Directions: Copy the rows below starting with the line that contains "At what (x,y)" and going on through the line that contains "Looking at the", replacing "notification icon" with "bell icon" and leaving everything else unchanged. Leave the pictures out of your copy.

Items:
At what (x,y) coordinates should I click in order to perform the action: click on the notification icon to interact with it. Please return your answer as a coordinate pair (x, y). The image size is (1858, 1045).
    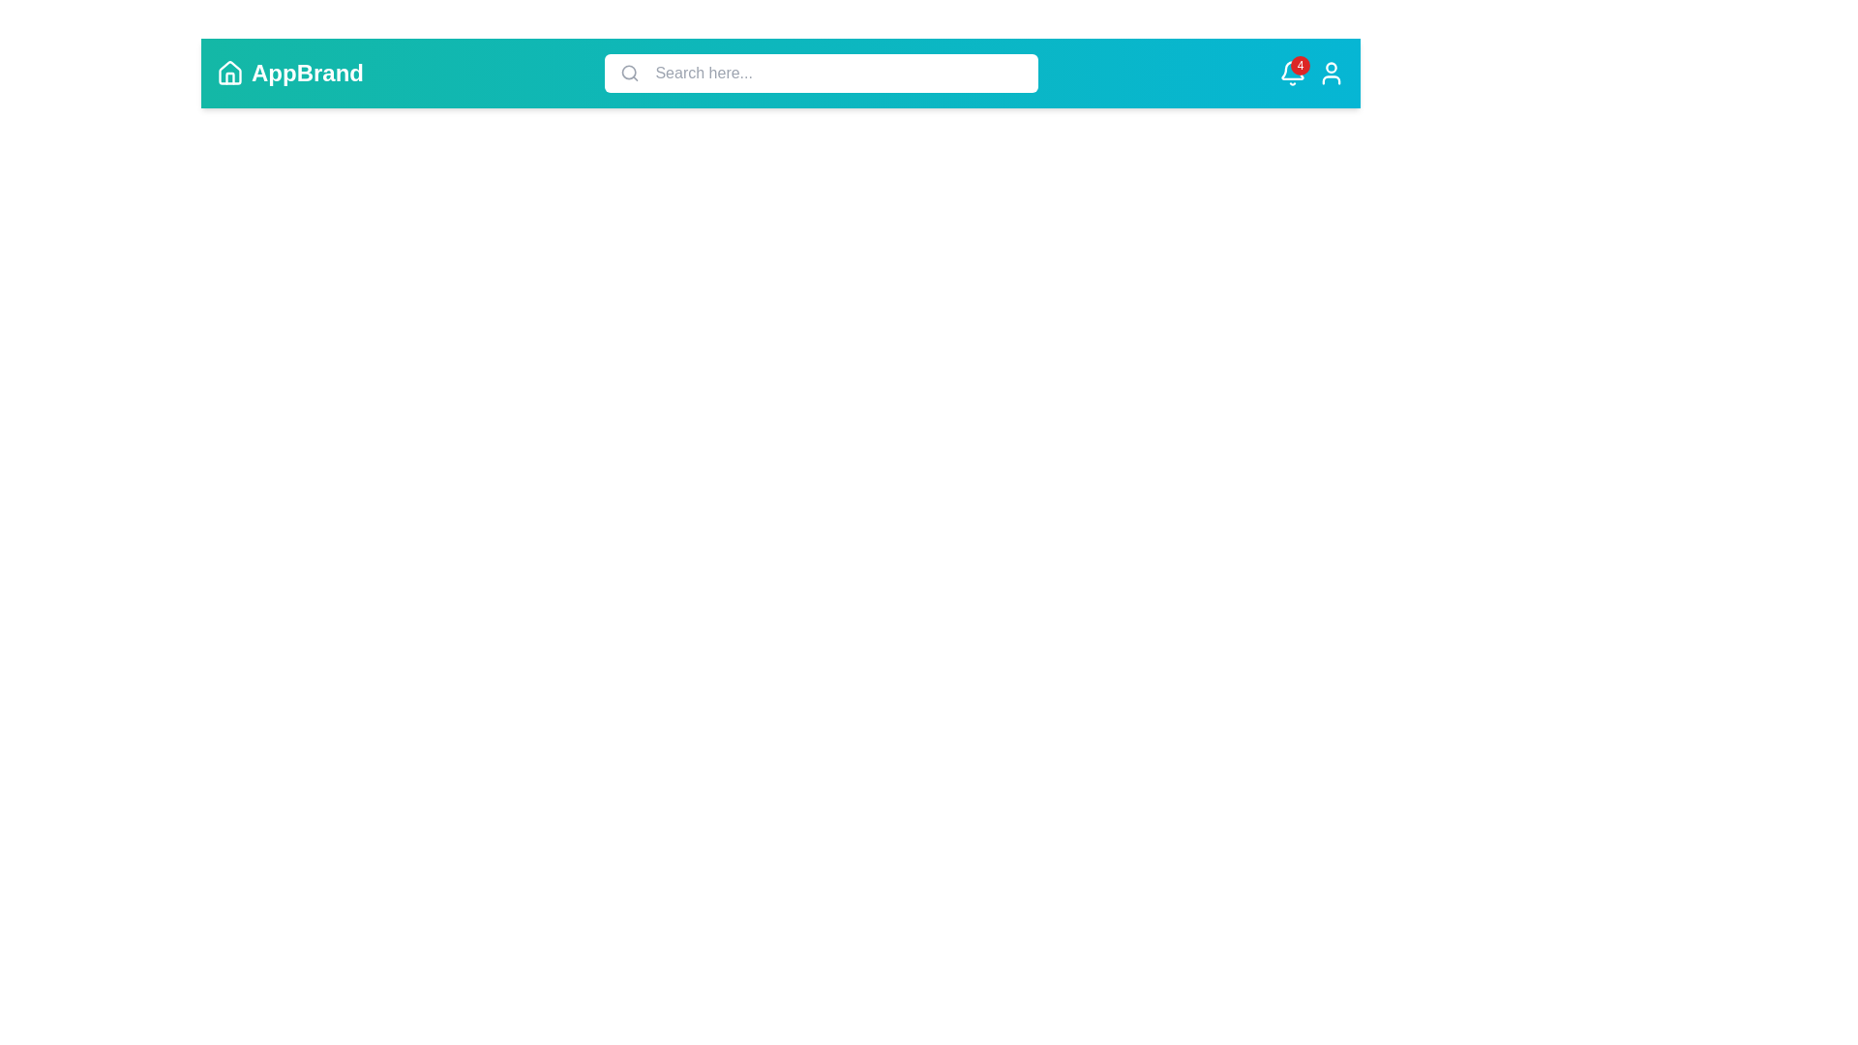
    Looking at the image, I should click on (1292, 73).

* * *

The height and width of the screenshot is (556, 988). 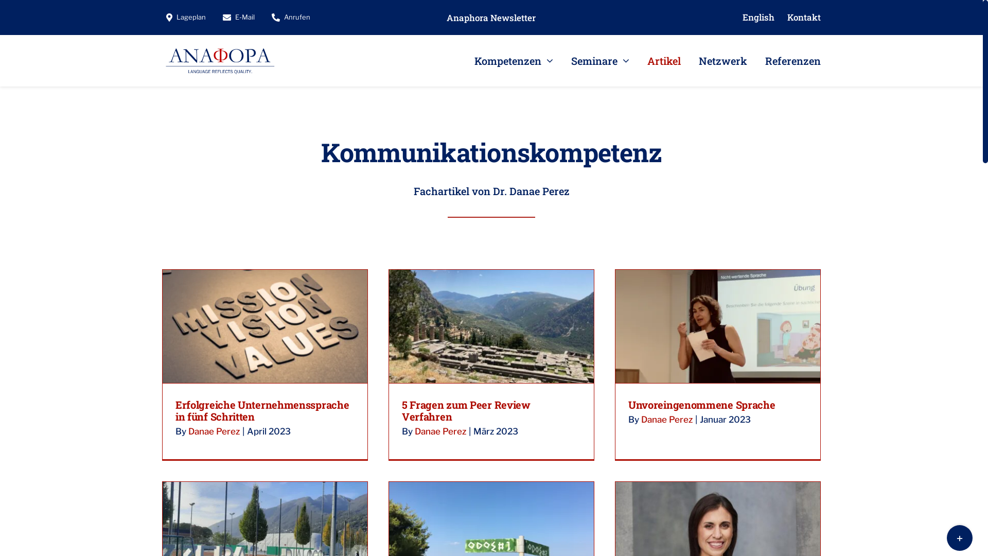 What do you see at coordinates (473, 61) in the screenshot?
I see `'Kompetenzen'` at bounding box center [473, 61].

==

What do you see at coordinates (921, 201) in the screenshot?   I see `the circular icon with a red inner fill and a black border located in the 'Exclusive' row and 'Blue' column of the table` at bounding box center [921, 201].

Result of this task:
At what (x,y) coordinates should I click in order to perform the action: click on the bell icon to interact with it. Please return your answer as a coordinate pair (x, y). The image size is (1858, 1045).
    Looking at the image, I should click on (1292, 73).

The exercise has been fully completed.